Review: Fable: the Journey
Fable: The Journey is exactly the title the motion-sensing Kinect needs: a much-loved franchise that plunges gamers into a familiar environment. The Kinect has shown it can excel at “party games” but has, thus far, come up short on anything grander. It’s a shame, then, that The Journey is unplayably bad.
The fifth game set in the lush world of Albion, The Journey sees you assume the role of an annoying Yorkshireman elf called Gabriel.
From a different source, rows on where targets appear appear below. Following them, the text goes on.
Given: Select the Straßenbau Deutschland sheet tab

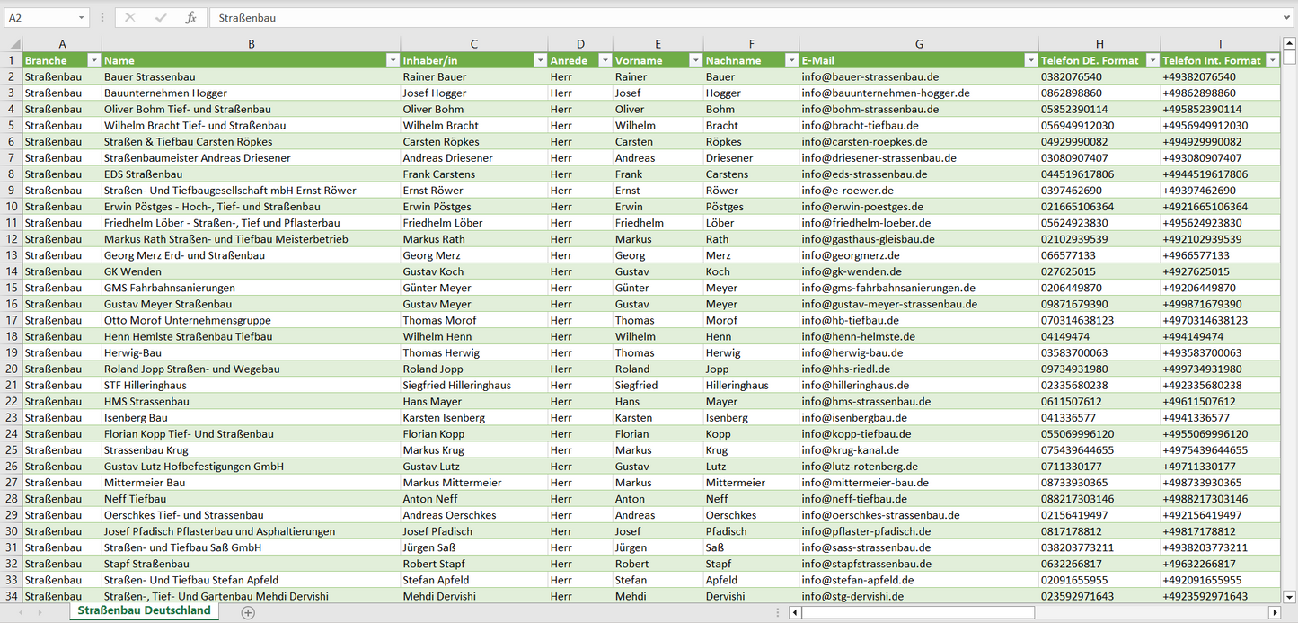Looking at the screenshot, I should (x=144, y=610).
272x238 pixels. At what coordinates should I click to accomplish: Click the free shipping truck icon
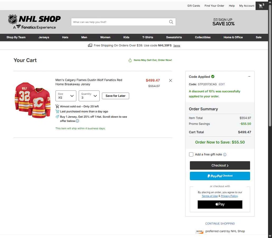[90, 45]
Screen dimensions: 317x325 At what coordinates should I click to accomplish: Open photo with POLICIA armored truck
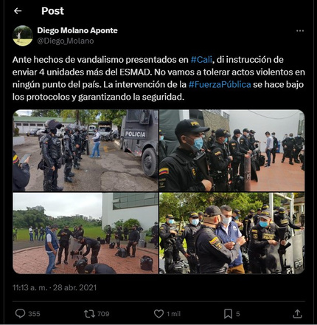tap(86, 151)
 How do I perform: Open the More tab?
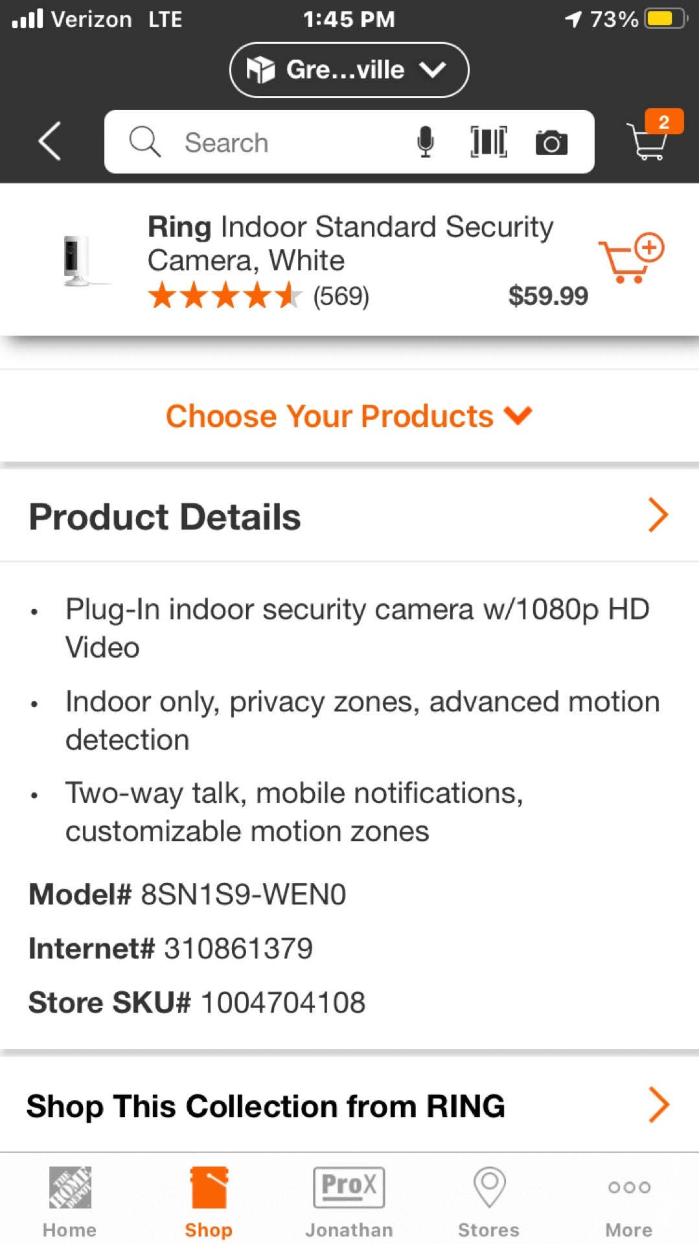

Unfortunately, the conversion to the Kinect format means there’s no opportunity to explore this world – instead you spend hours on end waving your hands around trying to steer an unresponsive horse who is compelled to run head-long into whatever obstacles present themselves.
The gameplay is essentially a re-masked version of Kinect Star Wars, with the same powers: pick up and throw foes or use the force to push them away. The only mechanical difference is The Journey doesn’t let you wield a lightsaber, which is that title’s only saving grace.
The basic principle is straightforward: hold your hand in the air and “push” to fire magic bolts at enemies. It should be childishly simple but the biggest battle is against the console itself, which rarely responds how you intend. When you finally get it to work, it never feels like enough of a challenge, even after you’ve waded through the mind-numbingly slow first 90 minutes.
The half-hearted nods to exploration, which are sandwiched between soupy cut scenes, are so “on rails” they may as well not exist at all. One early truck-stop invites you to look around a stable, which involves leaning left and right to cycle through items you can interact with (“reach up to pick an apple”, “hold out your hand to feed the apple to your horse”). It plays like an updated version of Granny’s Garden on the BBC Micro, in which yes or no answers dictate your progression (“you start to walk up the stairs. Would you like to hold on to the bannister? [YES] The bannister turns into a snake and eats you. You are dead.”).
Microsoft desperately needs a successful, adventure title to prove its Kinect concept. The Journey isn’t it.